Ingredients for - Bulgur Salad with Lightly Roasted Vegetables

1. 2 c. coarse bulgur
2. 2 c. hot water
3. 1 medium zucchini
4. 1 medium carrot
5. 1 small red onion
6. 1/2 red bell pepper
7. 1/4 c. extra-virgin olive oil
8. Salt
9. Freshly ground black pepper
10. 1 tbsp. tomato paste
11. 1/4 c. fresh lemon juice
12. 1/2 medium cucumber
13. Crushed red pepper

How to cook deliciously - Bulgur Salad with Lightly Roasted Vegetables

1 . Stage

Preheat the oven to 400 degrees F. In a large bowl, cover the bulgur with the hot water.
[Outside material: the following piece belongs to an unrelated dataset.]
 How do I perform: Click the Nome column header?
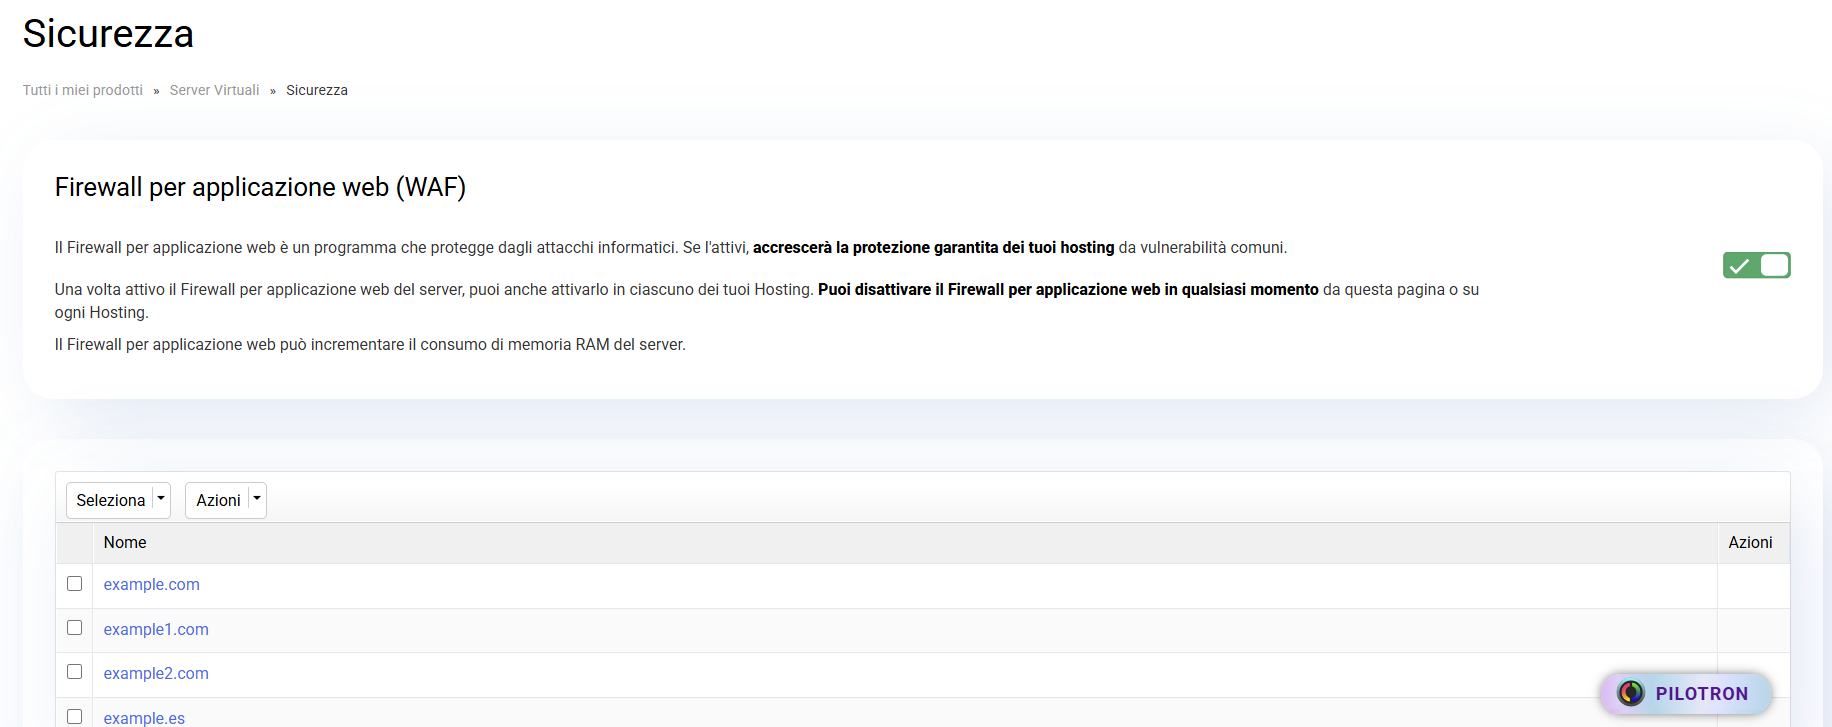click(125, 542)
Cover the bowl with a plate and let stand until the water has been absorbed and the bulgur is tender, about 20 minutes.

2 . Stage

Meanwhile, on a large rimmed baking sheet, drizzle the zucchini, carrot, onion, and bell pepper with 2 tablespoons of the olive oil. Season with salt and pepper and toss well. Roast for about 15 minutes, until the vegetables are slightly softened; let cool.

3 . Stage

Fluff the bulgur with a fork. Stir in the tomato paste. Fold in the roasted vegetables, lemon juice, cucumber, and the remaining 2 tablespoons of olive oil. Season with salt, black pepper, and crushed red pepper. Serve at room temperature or slightly chilled.